PROBLEM TO SOLVE:
Below are the records; collect from them each line containing the string "status".

(Dataset entries)
---+---
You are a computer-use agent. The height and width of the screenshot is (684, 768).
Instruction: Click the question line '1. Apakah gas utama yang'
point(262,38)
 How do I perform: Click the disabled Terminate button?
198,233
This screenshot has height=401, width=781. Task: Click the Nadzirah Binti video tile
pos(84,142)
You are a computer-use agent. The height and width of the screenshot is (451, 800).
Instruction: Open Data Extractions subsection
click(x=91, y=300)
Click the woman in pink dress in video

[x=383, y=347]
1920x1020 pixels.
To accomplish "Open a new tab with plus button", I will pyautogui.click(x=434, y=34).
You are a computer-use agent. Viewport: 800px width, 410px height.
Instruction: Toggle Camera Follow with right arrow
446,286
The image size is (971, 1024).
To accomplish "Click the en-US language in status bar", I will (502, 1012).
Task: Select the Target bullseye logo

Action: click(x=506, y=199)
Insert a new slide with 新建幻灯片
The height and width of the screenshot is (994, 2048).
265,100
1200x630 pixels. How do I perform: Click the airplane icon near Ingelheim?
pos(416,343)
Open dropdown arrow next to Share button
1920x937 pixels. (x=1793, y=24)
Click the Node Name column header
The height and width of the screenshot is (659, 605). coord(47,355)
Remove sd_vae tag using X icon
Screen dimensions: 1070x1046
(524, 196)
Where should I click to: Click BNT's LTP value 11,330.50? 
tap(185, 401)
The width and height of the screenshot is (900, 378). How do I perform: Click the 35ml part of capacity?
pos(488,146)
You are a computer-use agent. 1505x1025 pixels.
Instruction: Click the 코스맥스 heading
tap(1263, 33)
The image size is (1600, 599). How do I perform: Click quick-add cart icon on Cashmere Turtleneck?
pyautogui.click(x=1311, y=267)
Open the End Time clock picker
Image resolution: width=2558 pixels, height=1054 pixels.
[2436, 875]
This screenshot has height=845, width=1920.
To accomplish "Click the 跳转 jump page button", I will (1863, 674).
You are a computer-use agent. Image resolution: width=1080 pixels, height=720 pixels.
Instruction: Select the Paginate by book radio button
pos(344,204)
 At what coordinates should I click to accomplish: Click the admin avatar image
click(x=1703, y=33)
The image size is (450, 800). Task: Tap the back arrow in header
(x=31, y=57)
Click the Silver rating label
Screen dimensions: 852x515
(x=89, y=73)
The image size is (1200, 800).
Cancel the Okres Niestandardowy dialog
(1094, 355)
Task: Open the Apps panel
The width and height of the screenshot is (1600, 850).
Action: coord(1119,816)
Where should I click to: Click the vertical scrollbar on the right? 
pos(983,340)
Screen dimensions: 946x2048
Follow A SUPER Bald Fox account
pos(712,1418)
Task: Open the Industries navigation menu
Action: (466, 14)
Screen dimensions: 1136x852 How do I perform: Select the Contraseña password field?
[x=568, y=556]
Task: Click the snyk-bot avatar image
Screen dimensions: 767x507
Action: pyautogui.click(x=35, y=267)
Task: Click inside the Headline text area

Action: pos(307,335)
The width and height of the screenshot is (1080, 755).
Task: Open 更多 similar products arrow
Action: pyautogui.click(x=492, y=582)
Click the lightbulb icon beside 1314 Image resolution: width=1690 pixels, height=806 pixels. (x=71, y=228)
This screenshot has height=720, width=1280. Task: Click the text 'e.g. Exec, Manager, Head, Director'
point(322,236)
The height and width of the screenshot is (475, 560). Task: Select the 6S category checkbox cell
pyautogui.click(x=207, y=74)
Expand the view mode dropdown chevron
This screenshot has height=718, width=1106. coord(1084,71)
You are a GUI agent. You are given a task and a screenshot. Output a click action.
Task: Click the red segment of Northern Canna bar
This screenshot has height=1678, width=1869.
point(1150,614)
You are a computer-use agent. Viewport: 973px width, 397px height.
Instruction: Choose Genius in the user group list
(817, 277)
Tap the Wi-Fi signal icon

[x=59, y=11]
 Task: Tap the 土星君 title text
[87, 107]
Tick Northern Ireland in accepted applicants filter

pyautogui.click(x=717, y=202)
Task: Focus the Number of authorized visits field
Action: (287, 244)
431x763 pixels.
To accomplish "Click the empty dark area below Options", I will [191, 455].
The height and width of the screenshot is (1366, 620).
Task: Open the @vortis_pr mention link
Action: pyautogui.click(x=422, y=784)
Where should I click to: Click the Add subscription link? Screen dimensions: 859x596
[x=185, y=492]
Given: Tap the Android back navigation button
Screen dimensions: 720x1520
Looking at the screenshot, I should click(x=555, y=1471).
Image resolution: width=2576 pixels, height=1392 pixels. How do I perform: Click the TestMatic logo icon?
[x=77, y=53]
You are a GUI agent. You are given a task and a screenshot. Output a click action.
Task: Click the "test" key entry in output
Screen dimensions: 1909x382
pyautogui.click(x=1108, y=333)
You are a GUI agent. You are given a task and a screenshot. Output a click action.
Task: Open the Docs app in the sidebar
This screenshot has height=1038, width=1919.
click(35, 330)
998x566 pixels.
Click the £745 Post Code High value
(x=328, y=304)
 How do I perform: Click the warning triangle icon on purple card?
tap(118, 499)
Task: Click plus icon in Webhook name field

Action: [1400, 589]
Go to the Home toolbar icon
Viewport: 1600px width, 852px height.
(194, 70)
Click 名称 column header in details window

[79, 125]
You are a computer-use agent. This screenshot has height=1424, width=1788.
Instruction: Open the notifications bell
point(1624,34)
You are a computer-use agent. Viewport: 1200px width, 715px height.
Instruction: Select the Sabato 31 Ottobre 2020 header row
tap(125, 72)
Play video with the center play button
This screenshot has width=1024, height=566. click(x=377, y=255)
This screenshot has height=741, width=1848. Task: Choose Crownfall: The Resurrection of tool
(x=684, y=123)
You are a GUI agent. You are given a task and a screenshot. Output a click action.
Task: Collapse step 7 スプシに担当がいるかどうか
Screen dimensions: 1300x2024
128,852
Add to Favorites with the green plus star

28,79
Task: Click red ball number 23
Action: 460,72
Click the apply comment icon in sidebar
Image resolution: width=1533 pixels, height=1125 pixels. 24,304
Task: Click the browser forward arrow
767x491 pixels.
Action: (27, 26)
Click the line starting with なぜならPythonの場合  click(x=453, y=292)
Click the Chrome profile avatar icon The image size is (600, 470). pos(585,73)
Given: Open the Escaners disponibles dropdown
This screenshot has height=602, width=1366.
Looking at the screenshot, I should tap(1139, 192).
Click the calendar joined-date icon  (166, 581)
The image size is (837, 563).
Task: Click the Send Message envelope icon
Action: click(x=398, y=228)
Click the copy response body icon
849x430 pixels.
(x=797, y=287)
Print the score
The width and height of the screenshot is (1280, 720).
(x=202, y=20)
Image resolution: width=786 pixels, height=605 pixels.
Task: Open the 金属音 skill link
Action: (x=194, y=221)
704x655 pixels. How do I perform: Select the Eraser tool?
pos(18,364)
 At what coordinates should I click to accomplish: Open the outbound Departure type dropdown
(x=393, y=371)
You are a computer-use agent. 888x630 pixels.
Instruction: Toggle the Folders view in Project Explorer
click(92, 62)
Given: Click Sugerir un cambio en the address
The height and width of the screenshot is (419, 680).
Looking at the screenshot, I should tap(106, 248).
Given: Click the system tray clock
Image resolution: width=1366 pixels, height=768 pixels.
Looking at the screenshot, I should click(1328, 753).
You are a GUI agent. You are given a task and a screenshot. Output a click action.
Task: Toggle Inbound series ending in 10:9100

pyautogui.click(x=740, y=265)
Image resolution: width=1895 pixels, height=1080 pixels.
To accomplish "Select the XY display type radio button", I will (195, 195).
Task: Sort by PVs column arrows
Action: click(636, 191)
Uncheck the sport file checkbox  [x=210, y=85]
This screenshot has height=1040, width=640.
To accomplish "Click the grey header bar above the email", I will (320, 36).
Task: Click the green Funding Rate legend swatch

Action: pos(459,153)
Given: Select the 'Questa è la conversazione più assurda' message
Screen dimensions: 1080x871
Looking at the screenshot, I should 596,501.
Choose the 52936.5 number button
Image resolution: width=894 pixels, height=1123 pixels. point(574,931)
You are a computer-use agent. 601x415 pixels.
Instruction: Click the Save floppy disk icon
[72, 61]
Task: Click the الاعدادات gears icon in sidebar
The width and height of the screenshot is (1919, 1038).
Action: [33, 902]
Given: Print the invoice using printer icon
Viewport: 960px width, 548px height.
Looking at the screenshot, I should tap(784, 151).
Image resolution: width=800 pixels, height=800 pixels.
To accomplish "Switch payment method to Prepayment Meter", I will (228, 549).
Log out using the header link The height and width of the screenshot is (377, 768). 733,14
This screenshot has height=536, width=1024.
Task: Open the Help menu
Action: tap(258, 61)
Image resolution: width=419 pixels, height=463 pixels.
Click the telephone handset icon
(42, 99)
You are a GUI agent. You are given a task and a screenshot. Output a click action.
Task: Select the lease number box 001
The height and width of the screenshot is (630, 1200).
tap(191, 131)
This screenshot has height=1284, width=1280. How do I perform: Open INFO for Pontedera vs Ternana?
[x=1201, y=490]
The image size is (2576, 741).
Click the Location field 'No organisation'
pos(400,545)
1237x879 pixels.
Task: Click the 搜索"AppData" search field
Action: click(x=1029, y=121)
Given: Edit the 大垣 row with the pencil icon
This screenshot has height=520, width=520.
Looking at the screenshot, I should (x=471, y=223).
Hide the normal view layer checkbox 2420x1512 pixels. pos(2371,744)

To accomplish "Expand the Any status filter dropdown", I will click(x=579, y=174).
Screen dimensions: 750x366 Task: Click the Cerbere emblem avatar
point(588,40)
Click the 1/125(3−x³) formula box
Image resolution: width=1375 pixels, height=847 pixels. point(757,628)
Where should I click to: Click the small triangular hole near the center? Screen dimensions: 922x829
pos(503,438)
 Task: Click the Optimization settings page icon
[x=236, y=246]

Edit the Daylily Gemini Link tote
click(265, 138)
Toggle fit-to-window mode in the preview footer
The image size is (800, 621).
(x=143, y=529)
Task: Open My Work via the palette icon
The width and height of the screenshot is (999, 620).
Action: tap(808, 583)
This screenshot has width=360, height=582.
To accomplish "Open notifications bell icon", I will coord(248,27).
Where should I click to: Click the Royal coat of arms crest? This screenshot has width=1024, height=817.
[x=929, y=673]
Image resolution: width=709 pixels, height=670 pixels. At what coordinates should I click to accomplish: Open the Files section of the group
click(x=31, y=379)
---+---
RESPONSE TO THE TASK:
To accomplish "Click the en-US language in status bar", I will (502, 1012).
To accomplish "Expand the Any status filter dropdown", I will click(x=579, y=174).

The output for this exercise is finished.